» YOUR INSTRUCTIONS
Quote the material exactly from the line that contains "The height and" through its last line. Any pictures are to be left out.

» RECORDS FOR THIS TASK
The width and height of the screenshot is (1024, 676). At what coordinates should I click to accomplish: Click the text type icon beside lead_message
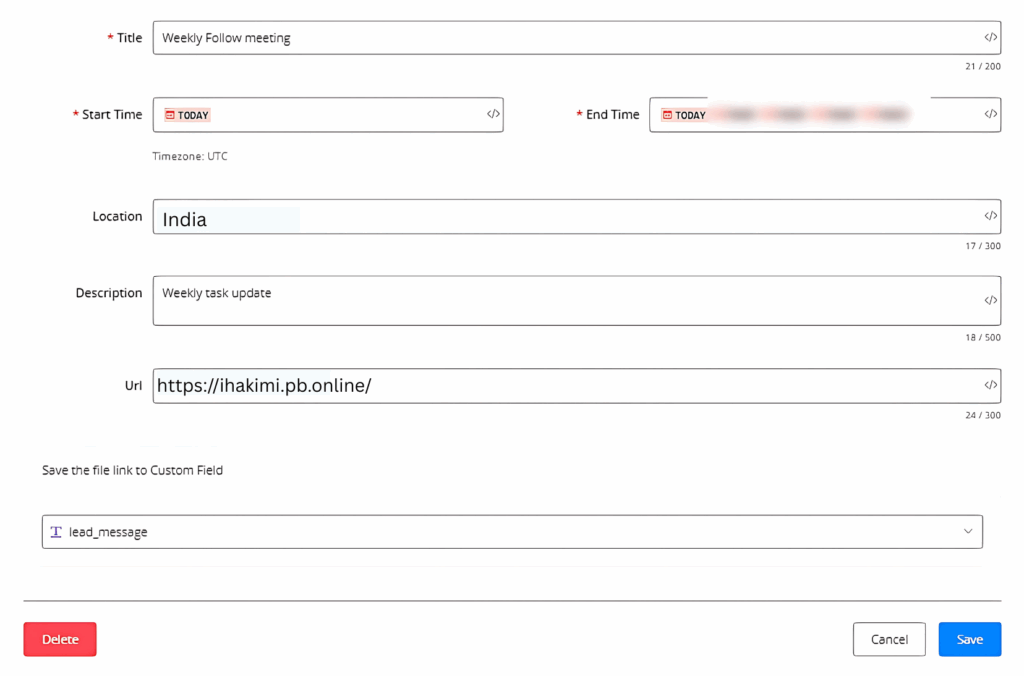tap(56, 532)
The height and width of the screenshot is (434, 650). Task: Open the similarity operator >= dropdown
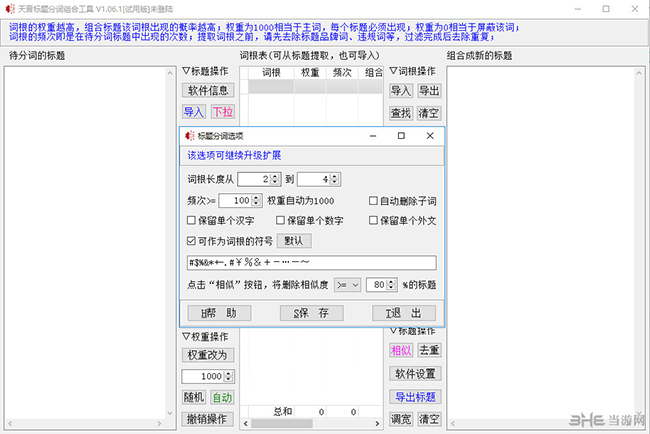(351, 284)

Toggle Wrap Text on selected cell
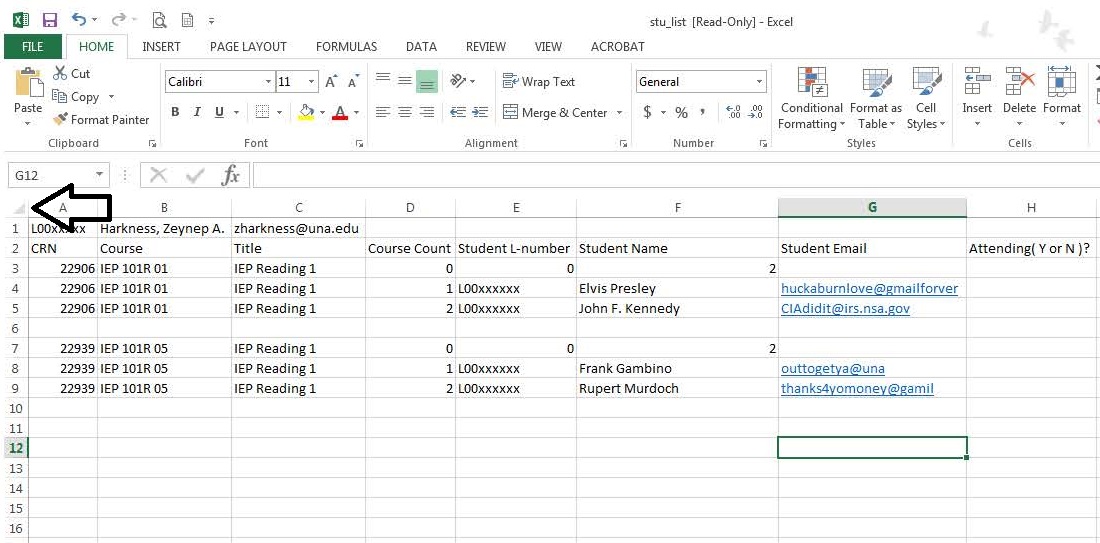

» YOUR SOLUTION
The height and width of the screenshot is (434, 650). Task: Open the similarity operator >= dropdown
(351, 284)

Toggle Wrap Text on selected cell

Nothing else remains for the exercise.